De preto, empregados da Caixa protestam contra reestruturação

Atos, pelo Dia Nacional de Luta, aconteceram em todo o Brasil

Em todo o Brasil, milhares de empregados da Caixa vestiram preto nesta quinta, dia 13/2, Dia Nacional de Lutas, e protestaram contra a reestruturação e o fatiamento da empresa, que vem sendo promovidos pela atual gestão da CEF. Em Porto Alegre, ainda foram realizados dois atos, em frente ao Edifício Querência, na Praça da Alfândega, e na agência Marcílio Dias, com uma presença expressiva de bancários.

Fatos importantes antecederam o protesto. Na terça, 11/2, a 6ª Vara do Trabalho de Brasília concedeu liminar suspendendo por 15 dias a reestruturação, até que haja negociação com os empregados. Na quarta, 12/2, houve a primeira reunião entre direção e empregados, que durou 11 horas. Não se pode chamar de negociação, porque a única coisa que a direção da Caixa fez, foi dizer não.

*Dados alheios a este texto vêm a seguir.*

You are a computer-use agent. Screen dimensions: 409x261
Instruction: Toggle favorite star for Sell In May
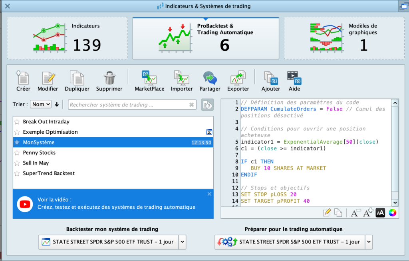[17, 163]
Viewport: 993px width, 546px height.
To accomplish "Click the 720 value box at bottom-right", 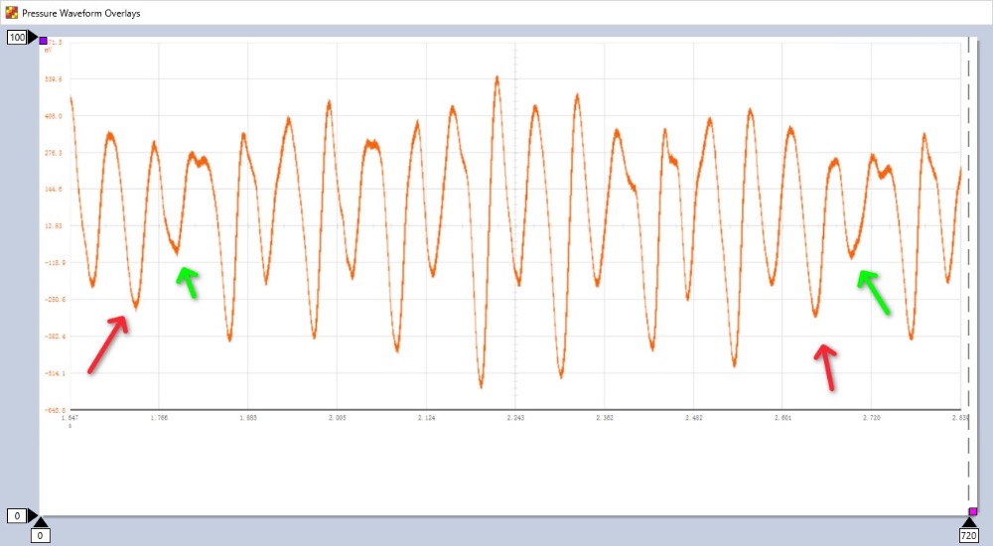I will click(969, 536).
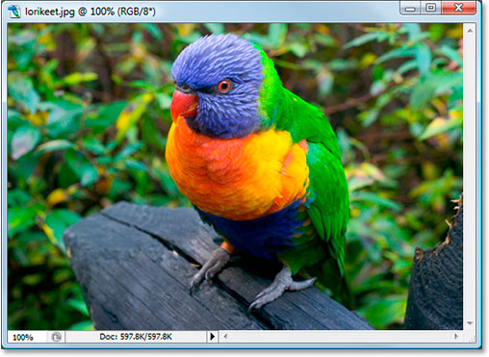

O representante dos gaúchos na Comissão Executiva dos Empregados (CEE), diretor Contraf-CUT e da Fetrafi-RS, Gilmar Aguirre, convocou os colegas para descerem a participarem do ato. “É muito importante a participação de todos os empregados nesses atos. O que está acontecendo na Caixa não é isolado, é um projeto nacional. Estão desmontando o Banco do Brasil, o INSS…As pessoas não conseguem mais se aposentar”, analisou Gilmar.

A empregada da Caixa, diretora da Fetrafi-RS e do SindBancários, Caroline Heidner, pediu que todos os colegas leiam a liminar concedida pela Justiça, suspendendo a reestruturação. “O juiz diz que a Caixa não está respeitando os nossos direitos, que o banco precisa negociar com os empregados e que nem mesmo há tempo hábil para os bancários compreenderem e tomarem uma decisão. O pior é que, mesmo com decisão judicial dizendo que a empresa precisa negociar, seus representantes não negociaram, foram na mesma apenas dizer não”, observou.

Já o empregado da Caixa e diretor do SindBancários, Guaracy Padilha, lembrou que a Caixa não é importante apenas para seus clientes, mas para todo os brasileiros. “O enfraquecimento da Caixa vai refletir no bolso de todos, nas condições das nossas famílias. Nossa luta é uma luta de toda população”.

A empregada da Caixa, diretora de Juventude da Fenae e do SindBancários, Rachel Weber, observou que a Fenae está recebendo muitas fotos de empregados de todo o Brasil, vestindo preto e mostrando seu descontentamento com os rumos que a Caixa está tomando. “Pedro Guimarães não é nosso presidente por acaso. Ele foi nomeado por Paulo Guedes, que quer privatizar tudo o que pode. Enquanto a direção da Caixa faz publicações internas dizendo que o banco está sendo fortalecido, vemos eles fatiando, preparando a venda das áreas mais lucrativas. Estão enfraquecendo a Caixa”.

Apoios

Além dos empregados da Caixa, funcionários de outros bancos e representantes de Centrais estiveram presentes, apoiando a manifestação.

O funcionário do Banrisul e secretário-geral do SindBancários, Luciano Fetzner, lembrou que o banco dos gaúchos também convive com reestruturações. “Estão liquidando com as empresas públicos e com os serviços que o Estado presta à população. Com isso, estão também acabando com o Estado”, analisou.

O secretário de Comunicação da CUT-RS, Ademir Wiederkehr, lembrou que diversas categorias estão em greve, como os petroleiros, e convocou os presentes para se mobilizarem em um ato nesta sexta, em defesa do INSS. “Amanhã, às 7h, estão todos convidados para se manifestarem contra o sucateamento da nossa previdência. É mais um desmonte que estamos vendo acontecer”, avisou.

O presidente da CTB-RS, Guiomar Vidor, afirmou que a central está junta aos empregados da Caixa. “Estamos vendo um governo que tenta, de todas as formas, desmoralizar o servidor público, o que não aceitaremos”, afirmou.